DISCIPLINARY AND ADVERSE ACTIONS

Section 1. This Article covers actions involving oral and written admonishments, written reprimands, suspensions, removals, reductions-in-grade or pay, or furloughs of thirty (30) days or less for reasons other than a lapse in Congressional appropriations. Administrative reassignments, transfers to other facilities or locations, retraining and/or recertification, or enforced leave, will not be used as disciplinary/adverse actions.
This Article does not apply to the removal of probationers.

Section 2. When the Employer decides that corrective action is necessary, consideration should be given to the application of measures which, while not disciplinary, will instruct the offending employee and/or remedy the problem. When it is determined that discipline is appropriate, informal disciplinary measures should be considered before taking a more severe action. However, it is not necessary to have taken an informal disciplinary measure before administering a formal measure.

Section 3. Disciplinary/adverse actions shall not be taken against an employee except for such cause as will promote the efficiency of the service. Any action taken by the Employer shall be supported by a preponderance of the evidence.

Section 4. All facts pertaining to a disciplinary/adverse action shall be developed as promptly as possible. Actions under this Article shall be promptly initiated after all the facts have been made known to the Employer.
▬▬▬▬▬▬
* Task objective *
In the disciplinary and adverse actions article, what standard of evidence must support any action the Employer takes?

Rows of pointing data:
▬▬▬▬▬▬
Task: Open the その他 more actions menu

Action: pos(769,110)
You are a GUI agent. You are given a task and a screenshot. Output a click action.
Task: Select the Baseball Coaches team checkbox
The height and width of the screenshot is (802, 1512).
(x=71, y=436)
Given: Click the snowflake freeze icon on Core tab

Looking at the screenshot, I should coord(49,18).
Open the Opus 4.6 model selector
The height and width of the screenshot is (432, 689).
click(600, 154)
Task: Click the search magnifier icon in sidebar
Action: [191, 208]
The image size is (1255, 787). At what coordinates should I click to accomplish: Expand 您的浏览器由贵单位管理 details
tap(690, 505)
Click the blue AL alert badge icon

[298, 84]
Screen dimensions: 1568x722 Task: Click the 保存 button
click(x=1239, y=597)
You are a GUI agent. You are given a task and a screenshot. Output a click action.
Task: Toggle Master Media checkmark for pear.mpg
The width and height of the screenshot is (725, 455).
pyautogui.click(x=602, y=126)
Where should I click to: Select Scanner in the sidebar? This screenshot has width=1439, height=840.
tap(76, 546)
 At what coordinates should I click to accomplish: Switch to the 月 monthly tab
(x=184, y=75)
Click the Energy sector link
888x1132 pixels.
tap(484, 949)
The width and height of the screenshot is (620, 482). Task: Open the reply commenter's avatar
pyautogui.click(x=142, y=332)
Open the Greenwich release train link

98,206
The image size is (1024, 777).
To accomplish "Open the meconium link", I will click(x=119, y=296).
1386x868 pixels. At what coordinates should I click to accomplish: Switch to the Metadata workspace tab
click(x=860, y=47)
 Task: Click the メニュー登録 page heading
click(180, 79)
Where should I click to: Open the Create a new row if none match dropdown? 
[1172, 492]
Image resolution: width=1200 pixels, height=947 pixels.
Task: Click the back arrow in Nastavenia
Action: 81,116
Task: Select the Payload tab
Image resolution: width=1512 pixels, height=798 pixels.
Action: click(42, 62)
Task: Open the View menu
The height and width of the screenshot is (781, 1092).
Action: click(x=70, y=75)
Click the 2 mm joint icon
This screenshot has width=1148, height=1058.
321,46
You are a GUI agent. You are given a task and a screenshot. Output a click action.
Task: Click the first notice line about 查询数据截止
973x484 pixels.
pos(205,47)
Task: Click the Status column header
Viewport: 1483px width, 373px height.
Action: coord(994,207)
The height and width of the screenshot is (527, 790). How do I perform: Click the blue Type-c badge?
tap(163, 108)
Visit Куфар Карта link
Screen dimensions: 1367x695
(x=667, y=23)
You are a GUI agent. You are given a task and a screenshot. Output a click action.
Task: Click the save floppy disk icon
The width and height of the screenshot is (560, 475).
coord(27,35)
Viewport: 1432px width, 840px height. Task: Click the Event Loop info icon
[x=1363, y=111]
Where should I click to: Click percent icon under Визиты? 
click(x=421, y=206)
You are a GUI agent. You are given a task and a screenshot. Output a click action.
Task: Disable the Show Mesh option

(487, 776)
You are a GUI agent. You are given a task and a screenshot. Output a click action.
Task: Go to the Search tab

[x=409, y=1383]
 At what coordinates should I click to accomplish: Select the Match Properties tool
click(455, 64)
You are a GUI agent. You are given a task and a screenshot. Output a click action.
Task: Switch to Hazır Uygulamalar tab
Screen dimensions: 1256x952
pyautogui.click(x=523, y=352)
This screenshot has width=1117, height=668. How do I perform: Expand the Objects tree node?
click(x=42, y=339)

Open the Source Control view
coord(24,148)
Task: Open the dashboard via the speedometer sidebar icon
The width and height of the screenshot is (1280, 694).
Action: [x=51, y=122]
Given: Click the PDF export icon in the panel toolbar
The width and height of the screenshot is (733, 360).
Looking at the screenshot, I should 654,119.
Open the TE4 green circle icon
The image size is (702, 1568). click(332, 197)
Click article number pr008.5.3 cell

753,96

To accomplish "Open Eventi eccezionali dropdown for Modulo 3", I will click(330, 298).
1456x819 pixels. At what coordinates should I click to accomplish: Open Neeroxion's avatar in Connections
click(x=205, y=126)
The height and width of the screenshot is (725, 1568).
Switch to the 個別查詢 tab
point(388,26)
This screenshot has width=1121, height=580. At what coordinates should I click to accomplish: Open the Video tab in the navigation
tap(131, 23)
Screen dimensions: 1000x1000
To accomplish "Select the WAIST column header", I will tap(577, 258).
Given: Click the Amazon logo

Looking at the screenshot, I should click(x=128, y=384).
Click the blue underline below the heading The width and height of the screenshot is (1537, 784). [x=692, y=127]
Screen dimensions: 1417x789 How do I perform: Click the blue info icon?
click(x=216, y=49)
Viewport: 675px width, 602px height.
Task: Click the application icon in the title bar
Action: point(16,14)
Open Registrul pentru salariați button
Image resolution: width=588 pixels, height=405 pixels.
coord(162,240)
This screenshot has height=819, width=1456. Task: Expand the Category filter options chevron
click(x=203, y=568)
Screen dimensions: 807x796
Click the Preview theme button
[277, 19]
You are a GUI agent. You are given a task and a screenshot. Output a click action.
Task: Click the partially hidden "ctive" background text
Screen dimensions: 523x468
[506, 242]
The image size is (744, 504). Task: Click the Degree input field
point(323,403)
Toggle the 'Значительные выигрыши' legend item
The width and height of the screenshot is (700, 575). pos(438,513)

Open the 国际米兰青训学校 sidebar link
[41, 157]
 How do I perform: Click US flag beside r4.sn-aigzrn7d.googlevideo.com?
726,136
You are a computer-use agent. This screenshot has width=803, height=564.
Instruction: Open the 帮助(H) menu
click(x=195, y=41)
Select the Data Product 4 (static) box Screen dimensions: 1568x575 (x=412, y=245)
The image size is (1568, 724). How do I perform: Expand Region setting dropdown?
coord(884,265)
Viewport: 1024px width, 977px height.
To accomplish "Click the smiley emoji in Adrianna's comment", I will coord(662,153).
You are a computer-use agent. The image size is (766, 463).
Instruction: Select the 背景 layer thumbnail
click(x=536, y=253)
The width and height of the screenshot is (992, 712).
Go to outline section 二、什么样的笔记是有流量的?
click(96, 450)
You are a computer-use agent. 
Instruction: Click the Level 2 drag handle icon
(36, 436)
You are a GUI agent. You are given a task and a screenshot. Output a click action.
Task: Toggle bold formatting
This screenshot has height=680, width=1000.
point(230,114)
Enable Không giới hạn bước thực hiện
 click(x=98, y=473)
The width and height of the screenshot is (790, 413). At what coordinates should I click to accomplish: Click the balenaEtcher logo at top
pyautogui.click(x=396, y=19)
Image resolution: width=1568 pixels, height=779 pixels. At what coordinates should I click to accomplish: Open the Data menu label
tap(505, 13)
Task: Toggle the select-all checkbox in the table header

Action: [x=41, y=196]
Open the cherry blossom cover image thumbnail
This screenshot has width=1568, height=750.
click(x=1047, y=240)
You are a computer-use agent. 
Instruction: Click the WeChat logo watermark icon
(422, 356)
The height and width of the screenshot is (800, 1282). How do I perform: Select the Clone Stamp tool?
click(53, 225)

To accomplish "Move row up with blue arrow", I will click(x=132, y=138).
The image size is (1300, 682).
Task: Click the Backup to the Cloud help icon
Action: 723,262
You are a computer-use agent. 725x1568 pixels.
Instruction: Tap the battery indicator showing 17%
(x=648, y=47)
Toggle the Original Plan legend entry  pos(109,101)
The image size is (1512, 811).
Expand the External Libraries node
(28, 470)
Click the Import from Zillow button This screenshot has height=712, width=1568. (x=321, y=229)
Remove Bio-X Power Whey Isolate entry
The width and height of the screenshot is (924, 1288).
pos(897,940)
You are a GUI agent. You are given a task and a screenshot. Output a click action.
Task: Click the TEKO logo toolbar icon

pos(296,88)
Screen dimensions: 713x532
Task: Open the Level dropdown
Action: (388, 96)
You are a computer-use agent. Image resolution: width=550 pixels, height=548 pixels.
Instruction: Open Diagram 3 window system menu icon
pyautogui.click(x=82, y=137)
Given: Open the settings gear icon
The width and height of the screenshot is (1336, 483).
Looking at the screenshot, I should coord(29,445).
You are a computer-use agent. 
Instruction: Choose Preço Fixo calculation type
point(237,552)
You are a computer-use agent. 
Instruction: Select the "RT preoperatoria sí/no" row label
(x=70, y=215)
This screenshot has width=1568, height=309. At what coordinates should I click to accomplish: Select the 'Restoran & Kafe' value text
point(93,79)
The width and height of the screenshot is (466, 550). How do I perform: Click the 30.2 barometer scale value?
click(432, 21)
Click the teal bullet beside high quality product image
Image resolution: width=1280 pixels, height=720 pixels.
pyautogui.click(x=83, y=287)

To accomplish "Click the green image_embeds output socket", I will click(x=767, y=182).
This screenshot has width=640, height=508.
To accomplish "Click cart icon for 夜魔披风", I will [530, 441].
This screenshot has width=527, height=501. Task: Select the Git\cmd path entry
▬▬▬▬▬▬
* Answer to the problem *
A preponderance of the evidence.